If opaque-only? is true, then the first result is #f instead of the expanded expression. Obtaining only the second, opaque result can be more efficient in some expansion contexts.

Unlike local-expand, syntax-local-expand-expression normally produces an expanded expression that contains no #%expression forms. However, if syntax-local-expand-expression is used within an expansion that is triggered by an enclosing local-expand call, then the result of syntax-local-expand-expression can include #%expression forms.

This procedure must be called during the dynamic extent of a syntax transformer application by the expander or while a module is visited (see syntax-transforming?), otherwise the exn:fail:contract exception is raised.
This procedure’s binding is provided as protected in the sense of protect-out.

Changed in version 6.90.0.13 of package base: Added the opaque-only? argument.
Changed in version 8.2.0.4: Changed binding to protected.

procedure

(local-transformer-expand stx    
  context-v    
  stop-ids    
  [intdef-ctx])  syntax?
  stx : any/c
  context-v : (or/c 'expression 'top-level list?)
  stop-ids : (or/c (listof identifier?) #f)
  intdef-ctx : 
(or/c internal-definition-context?
      #f
      (listof internal-definition-context?))
 = #f
Like local-expand, but stx is expanded as a transformer expression instead of a run-time expression.
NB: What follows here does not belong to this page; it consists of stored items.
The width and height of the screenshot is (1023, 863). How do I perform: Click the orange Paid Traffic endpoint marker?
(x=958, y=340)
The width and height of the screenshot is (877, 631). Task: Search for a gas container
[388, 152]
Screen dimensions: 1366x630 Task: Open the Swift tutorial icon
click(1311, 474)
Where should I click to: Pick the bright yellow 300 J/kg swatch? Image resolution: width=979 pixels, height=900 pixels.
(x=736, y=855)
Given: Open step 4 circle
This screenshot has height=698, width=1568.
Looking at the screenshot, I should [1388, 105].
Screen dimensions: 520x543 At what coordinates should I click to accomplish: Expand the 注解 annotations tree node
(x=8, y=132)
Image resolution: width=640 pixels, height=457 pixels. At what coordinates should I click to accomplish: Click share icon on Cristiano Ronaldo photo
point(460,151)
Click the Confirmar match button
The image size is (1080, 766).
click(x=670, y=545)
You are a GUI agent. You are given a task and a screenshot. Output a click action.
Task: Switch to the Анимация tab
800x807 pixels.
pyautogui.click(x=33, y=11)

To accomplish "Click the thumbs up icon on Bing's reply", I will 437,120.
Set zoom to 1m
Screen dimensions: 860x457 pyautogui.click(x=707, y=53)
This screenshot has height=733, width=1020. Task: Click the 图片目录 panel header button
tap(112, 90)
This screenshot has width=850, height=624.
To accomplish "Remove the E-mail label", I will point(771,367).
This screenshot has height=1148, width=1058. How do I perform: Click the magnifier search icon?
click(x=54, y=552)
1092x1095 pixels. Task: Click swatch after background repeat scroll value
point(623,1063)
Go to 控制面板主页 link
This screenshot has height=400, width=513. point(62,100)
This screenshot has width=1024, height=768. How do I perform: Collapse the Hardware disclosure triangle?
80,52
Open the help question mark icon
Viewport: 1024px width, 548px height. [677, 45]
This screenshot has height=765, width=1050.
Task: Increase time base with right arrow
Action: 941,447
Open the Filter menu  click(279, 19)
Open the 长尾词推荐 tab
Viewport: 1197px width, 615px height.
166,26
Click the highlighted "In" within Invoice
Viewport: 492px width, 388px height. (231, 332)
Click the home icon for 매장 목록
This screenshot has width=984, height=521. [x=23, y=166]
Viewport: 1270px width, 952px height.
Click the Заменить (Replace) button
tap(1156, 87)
Any lifted expressions—from calls to syntax-local-lift-expression during the expansion of stxare captured in the result. If context-v is 'top-level, then lifts are captured in a begin form, otherwise lifts are captured in let-values forms. If no expressions are lifted during expansion, then no begin or let-values wrapper is added.

This procedure’s binding is provided as protected in the sense of protect-out.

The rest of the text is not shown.